Purpose: To explore quality-of-life-based heterogeneous subgroups among older adults with urinary incontinence, analyze network structural characteristics of stigmatization and care needs across subgroups, and identify key intervention targets.
Methods: This cross-sectional study evaluated 448 older adults with urinary incontinence at three tertiary hospitals in Guangdong Province from December 2023 to February 2024. Latent profile analysis based on Urinary Incontinence Quality of Life scores was used for stratification. Network analysis constructed models of stigma and care needs for each subgroup. Node centrality and bridging centrality were calculated. Network comparison tests and computer-simulated intervention analyses evaluated intergroup differences and intervention effects.
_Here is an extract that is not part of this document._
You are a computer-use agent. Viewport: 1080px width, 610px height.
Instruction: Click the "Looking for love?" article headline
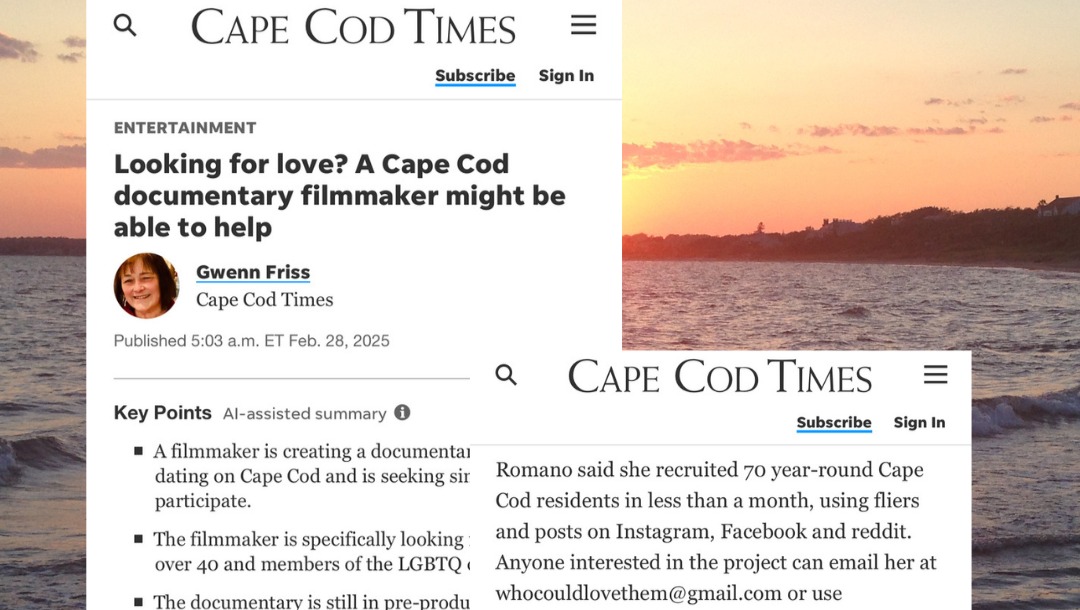339,195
Results: The study identified three subgroups: Low Distress Group (15.8%), Moderate Distress Group (63.5%), and High Burden Group (20.7%). Their network structures differed significantly, with Internalized Stigma and Health Education Needs forming the strongest connection and key bridges between systems. Computer simulations pinpointed the optimal intervention targets for each subgroup, such as Health Education Needs for the Moderate Distress group.
Conclusion: Older adults with urinary incontinence exhibit heterogeneous subgroups in quality of life, with distinct network structures and core drivers of stigma and care needs across subgroups. This study identifies core intervention targets for subpopulations, thereby providing both a theoretical basis for developing personalized precision care strategies and practical pathways for implementation.